Farm Horizons, June 2013
County drainage systems: how they are maintained and who pays
By Ivan Raconteur
Drainage ditches are a popular topic of discussion during county board meetings.
The county auditor/treasurer is the liaison between the benefited property owners on official county drainage ditches and the county board.
In Wright County, the county works closely with Wright Soil and Water Conservation District on matters related to drainage systems and ditch repairs.
Wright County’s ditch policy outlines procedures for repair of county ditches and includes other information beneficial to landowners.
Most county drainage systems in Wright County were established with the aid of federal wetlands grant monies between 1890 and 1925.
Minnesota adopted its drainage laws in the 1800s. Most of the original drainage work was done to add value to the land for agricultural purposes, or to help prevent diseases spread by mosquitoes.
The Wright County Board of Commissioners serves as the county’s drainage authority.
The county drainage inspector is appointed by the county drainage authority.
A drainage authority representative (DAR) is the member of the drainage authority whose county commissioner district encompasses the portion of the drainage system where repairs are contemplated.
The term “county ditch” refers to either an open ditch or tile in the drainage system over which the drainage authority has jurisdiction under Minnesota Statue Chapter 103E.
Ditch improvement may include tiling, enlarging, expanding, straightening, or deepening of an established drainage system.
Ditch repair involves restoration of all or part of a drainage system to the same condition as originally constructed and subsequently improved.
Under county ditch policy, trees may not be planted within 25 feet from an open ditch without approval from the drainage authority.
If trees need to be removed from a drainage system, it must be done in a manner that will reduce erosion.
Ditch cleanouts and repairs
Minor ditch cleaning (repairs costing less than $10,000 combined or the amount of the original benefits, whichever is less) will be done on a request basis.
Requests for cleanout must be directed to the CDI or DAR in writing.
Minor tile repairs (costing less than $10,000 or the amount of the original benefits, whichever is less) will be done on a request basis.
All repair requests will be reviewed to determine the appropriate limits of work to return the tile to proper operating condition. This may mean the work may extend upstream or downstream of the area of the requested repair.
The county will not pay for any repair work done on a county ditch or tile that has not been authorized by the county ditch authority. Unauthorized work may be brought up to county standards at the expense of the person originally responsible for the work.
Wright County recommends a permanent grass buffer strip at least 16.5 feet wide from the top edge of the channel. Grass buffer strips may be required on systems when repairs are done that require re-sloping of the ditch banks. The county encourages landowners to contact the Farm Service Agency concerning the installation of grass buffer strips.

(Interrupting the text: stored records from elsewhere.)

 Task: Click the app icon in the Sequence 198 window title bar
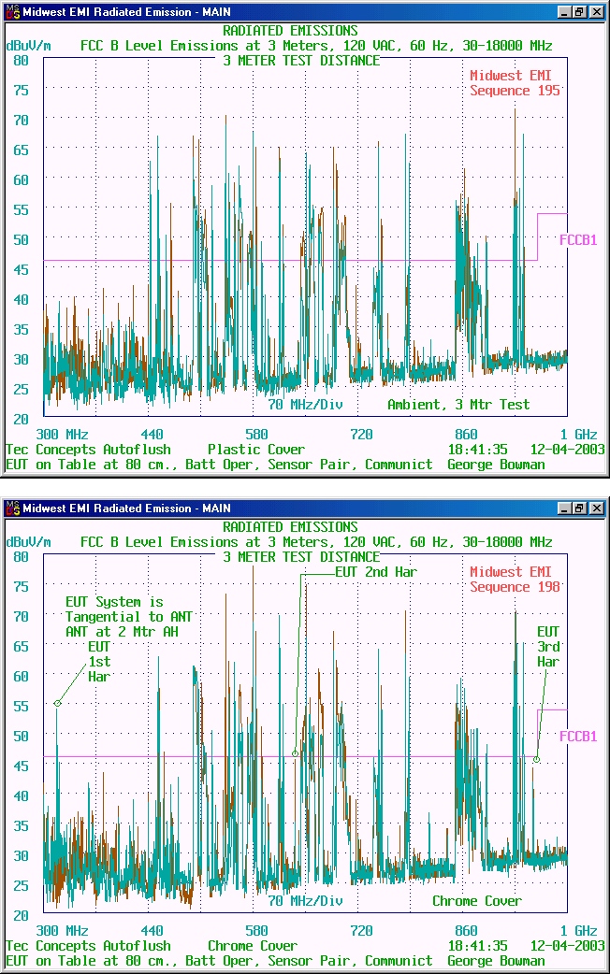[12, 508]
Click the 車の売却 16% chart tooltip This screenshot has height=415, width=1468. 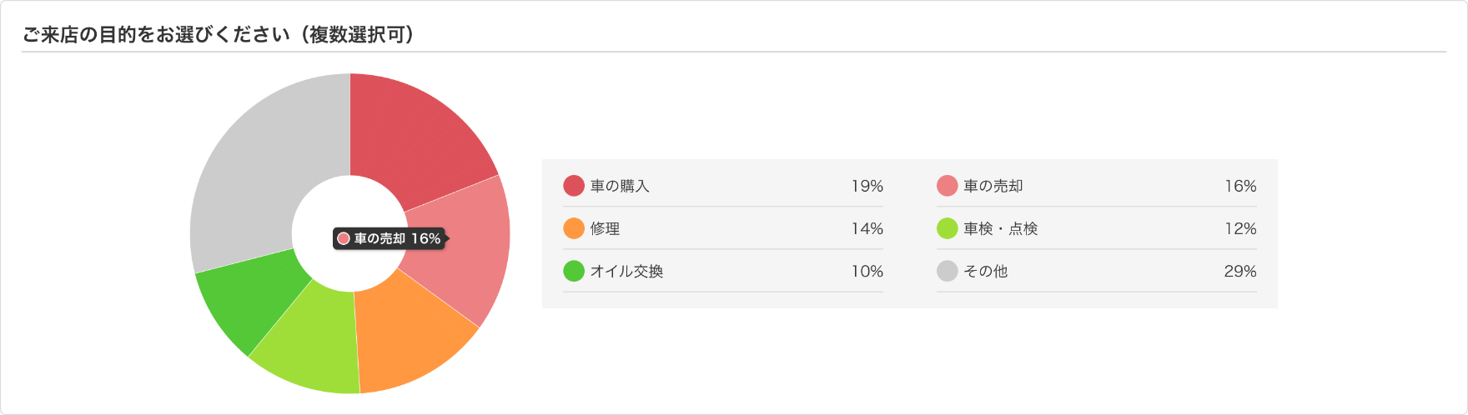tap(390, 239)
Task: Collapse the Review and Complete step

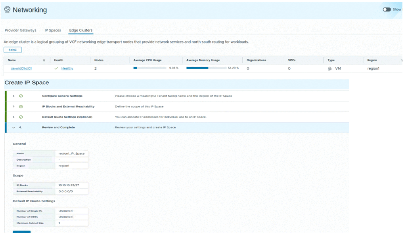Action: click(x=13, y=127)
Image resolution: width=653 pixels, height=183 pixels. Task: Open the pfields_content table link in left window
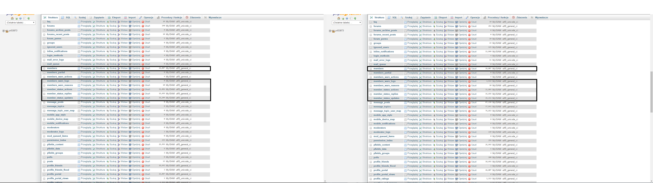pos(55,145)
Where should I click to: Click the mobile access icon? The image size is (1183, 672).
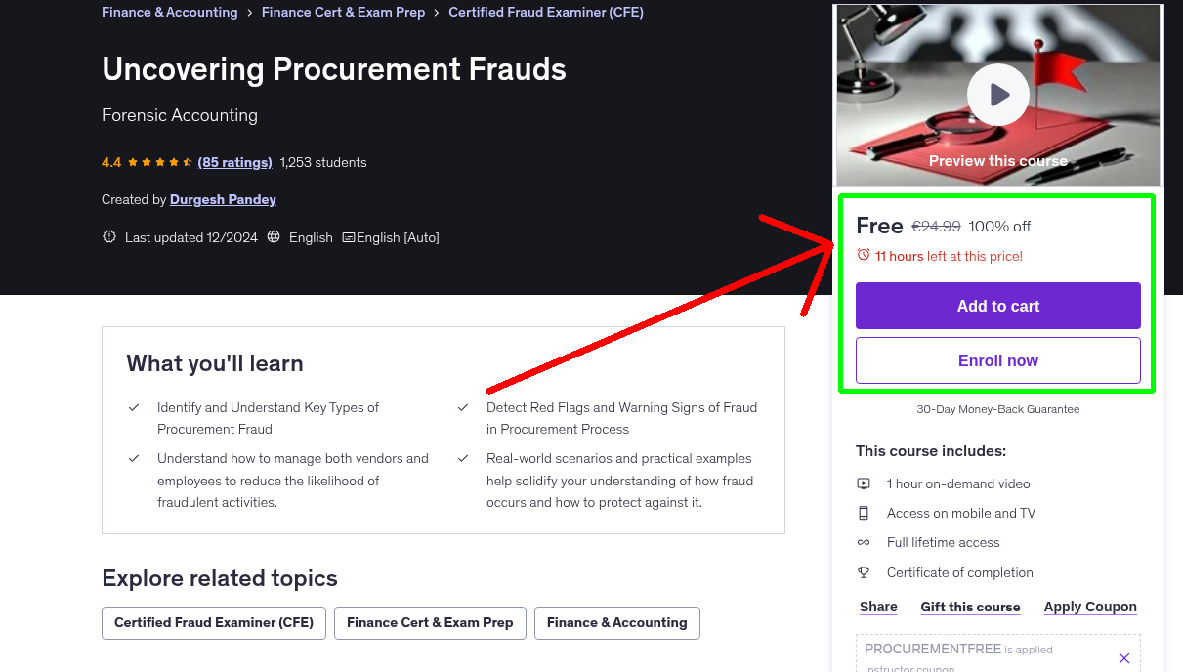point(864,513)
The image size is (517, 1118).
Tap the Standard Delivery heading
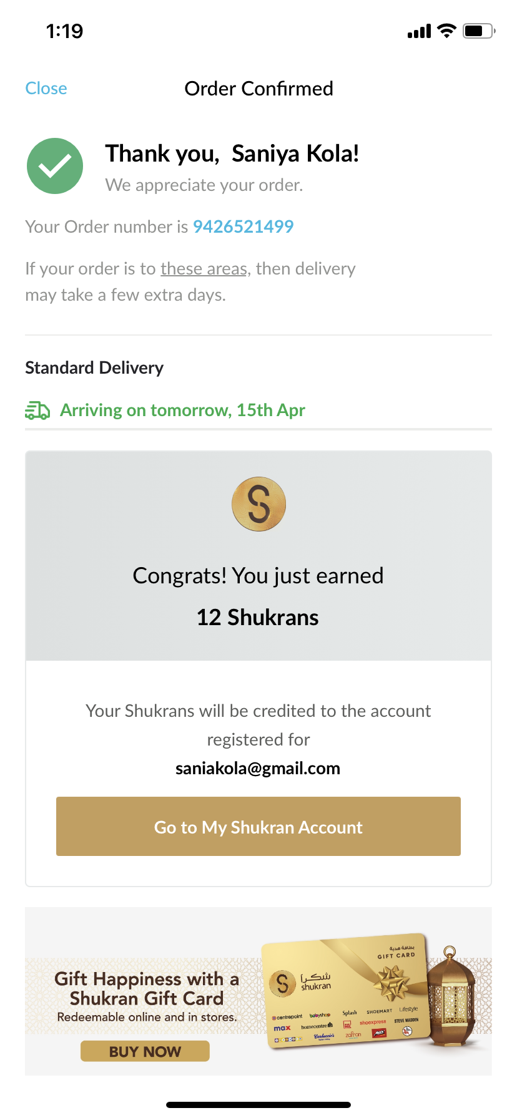pyautogui.click(x=94, y=368)
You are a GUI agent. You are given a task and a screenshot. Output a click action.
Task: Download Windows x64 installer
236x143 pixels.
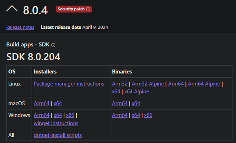click(58, 115)
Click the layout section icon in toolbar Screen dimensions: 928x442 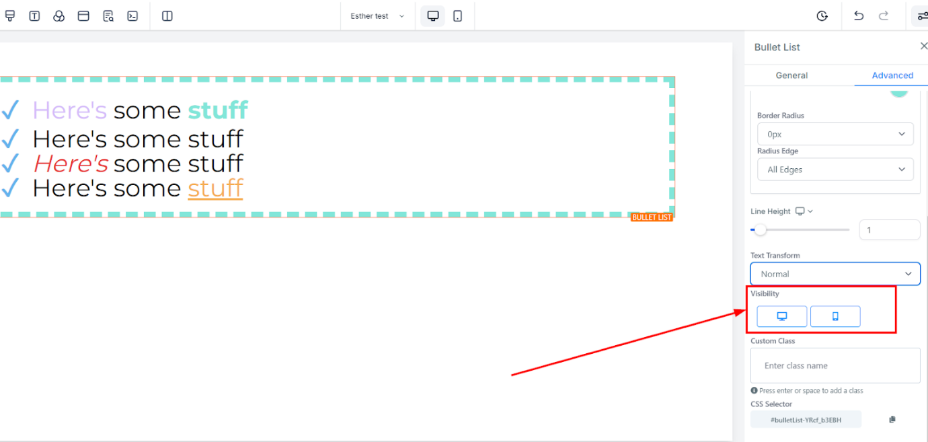83,16
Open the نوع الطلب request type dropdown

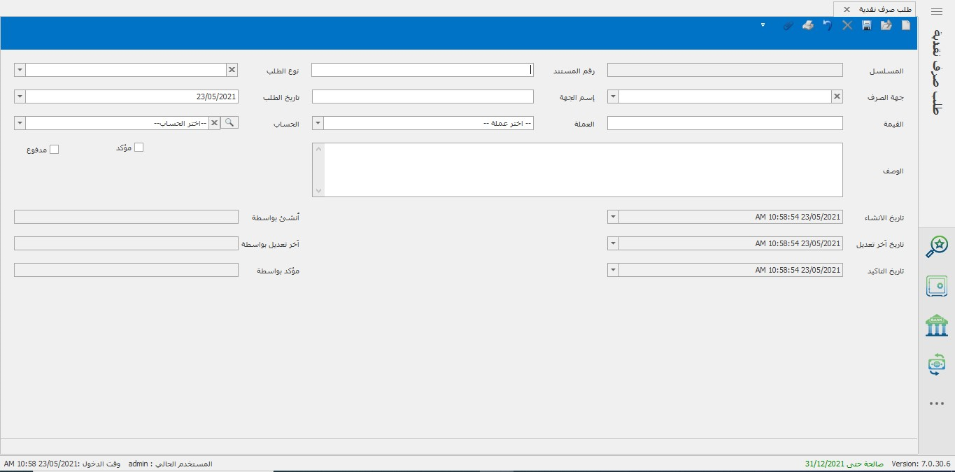[20, 70]
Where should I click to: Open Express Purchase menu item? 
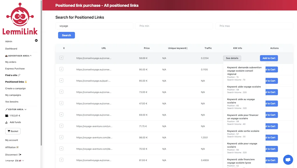coord(15,69)
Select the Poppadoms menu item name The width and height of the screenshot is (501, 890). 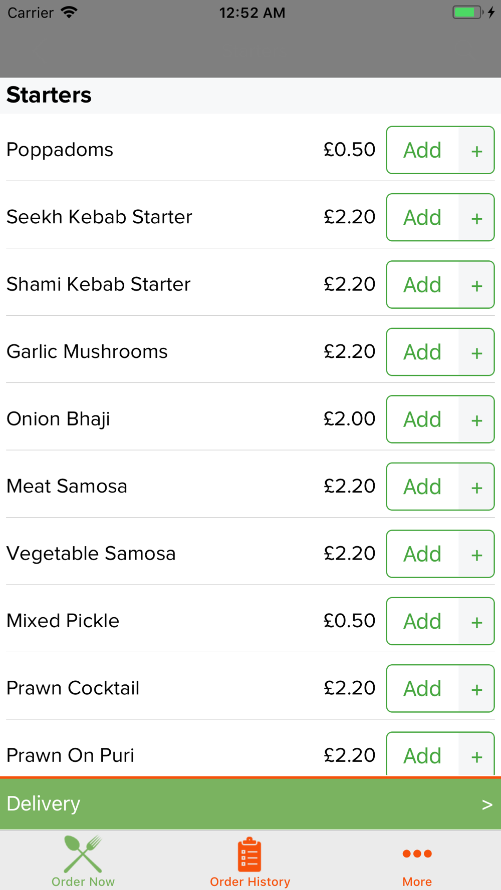[60, 150]
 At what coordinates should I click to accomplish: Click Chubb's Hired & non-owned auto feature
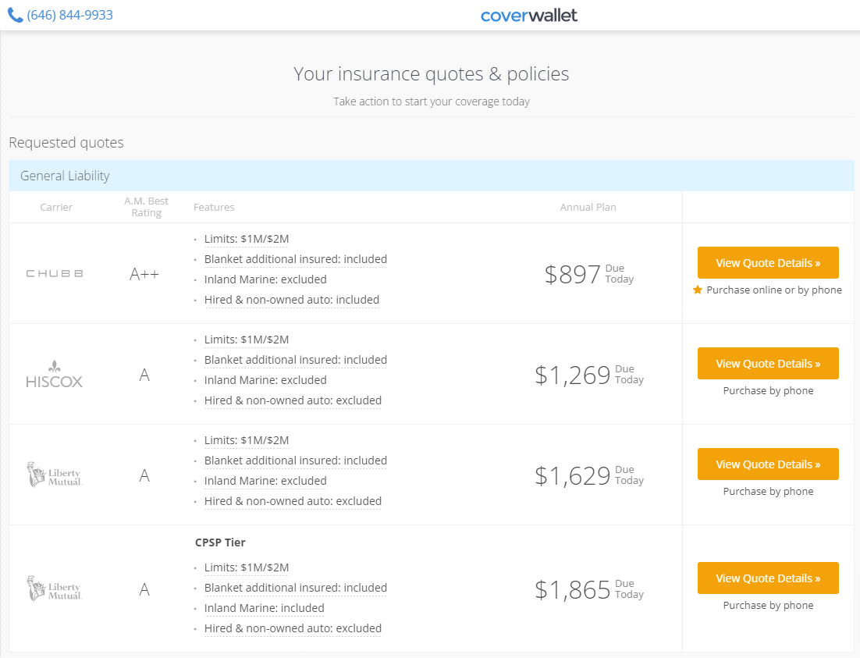click(292, 300)
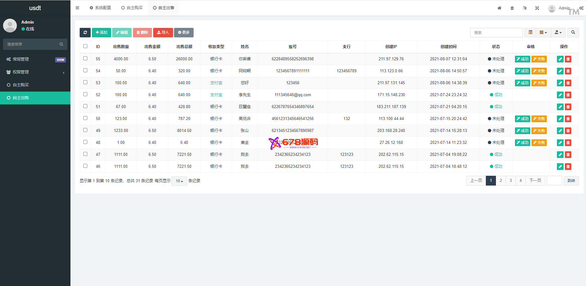Toggle the table list view icon
Viewport: 586px width, 286px height.
click(x=531, y=32)
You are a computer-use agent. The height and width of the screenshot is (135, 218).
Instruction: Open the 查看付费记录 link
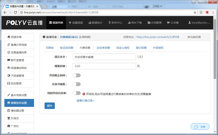pos(85,101)
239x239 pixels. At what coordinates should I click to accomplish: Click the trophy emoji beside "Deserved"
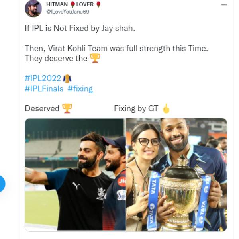coord(67,108)
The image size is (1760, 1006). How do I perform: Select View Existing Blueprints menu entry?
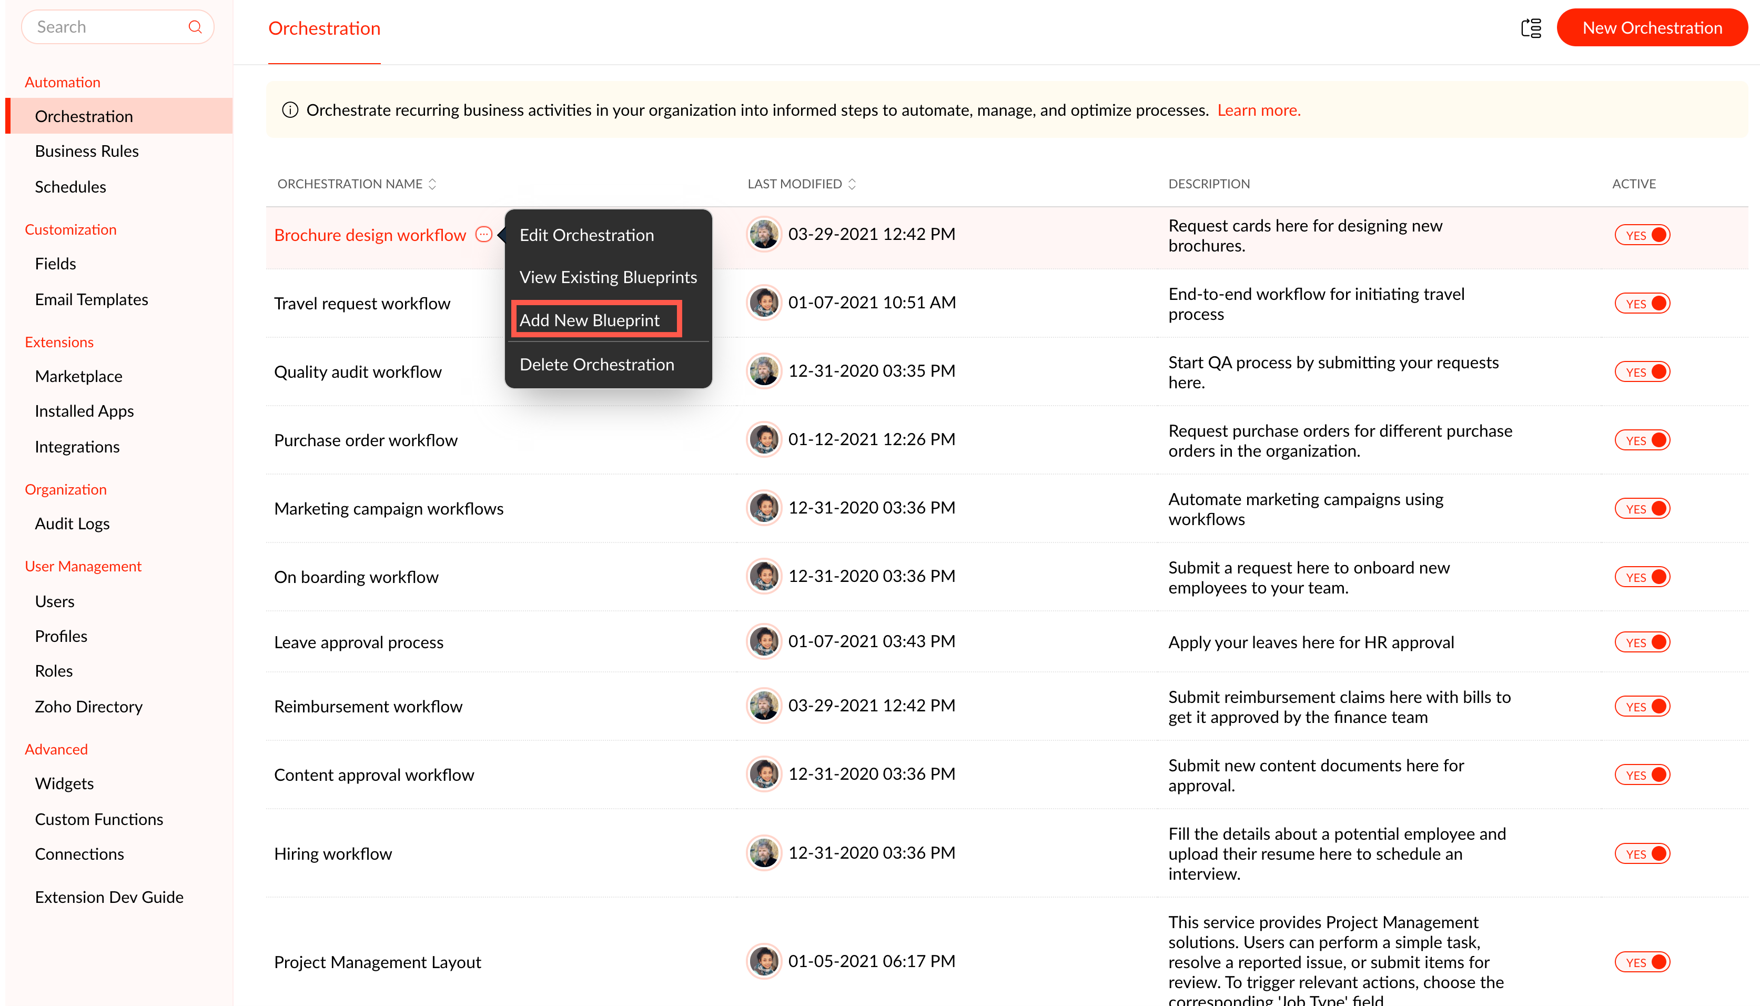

The county drainage authority will notify landowners if a violation of the buffer strip requirement is found. Landowners will have 60 days to bring the area into compliance.
Prior to recommending any project, the CDI or DAR shall review the benefits for the affected drainage system and determine whether the project is cost-effective for the most recent determination of property benefited.
If the CDI or DAR determines benefits need to be reviewed and subsequently redetermined, he shall include a preliminary recommendation to the CDI prior to any work being performed.
Under Minnesota Statute 103E.735, the CDI may establish a maintenance repair fund for each of the drainage systems. The repair fund for each drainage system may not exceed 20 percent of the most recent benefit determination, or $100,000, whichever is greater.
Assessments will be prorated according to the determination of benefits.
Other drainage system issues
Livestock will not be allowed in a drainage ditch except to cross at approved locations.
Manure shall be spread a minimum of 25 feet away if incorporated, and any stockpiling of manure shall be a minimum of 300 feet from the crown of the spoils.
Feedlot runoff that is determined to be above state standards for contaminants must be prevented from entering the ditch system.
No permanent fence may be installed closer than 16.5 feet from the crown of the spoils.
If erosion areas are discovered, proper measures shall be taken to correct the problem. If erosion is discovered due to water entering the system over the spoil’s bank, a drop inlet structure should be installed to drop the water to the bottom of the ditch.
No septic system will be allowed to discharge into the drainage system.
Deer stands and other facilities used for recreation should not be placed closer than 16.5 feet from the crown of the ditch.
Agricultural practices such as plowing, tilling, pasturing livestock, or other practices not consistent with the purpose of the grass buffer strip will not be permitted.
All replacements or repairs of existing crossings must be requested in writing and approved by the CDI or DAR.
Private crossings shall be maintained by the landowner, and all costs associated with widening of a crossing beyond the original constructed dimensions will be the responsibility of the landowner.
All new crossings must be approved and sized by the drainage authority, and all costs must be paid by the landowner.
Landowners wishing to bring water from property not included in the benefited property list need to follow Minnesota Statute 103E.401. The CDI will determine the fee and prorated assessment base for adding land to the drainage system.
Municipalities requesting to discharge into a drainage system must follow Minnesota Statute 103E.411, must obtain approval from the county drainage authority, and must meet minimum discharge standards at all times.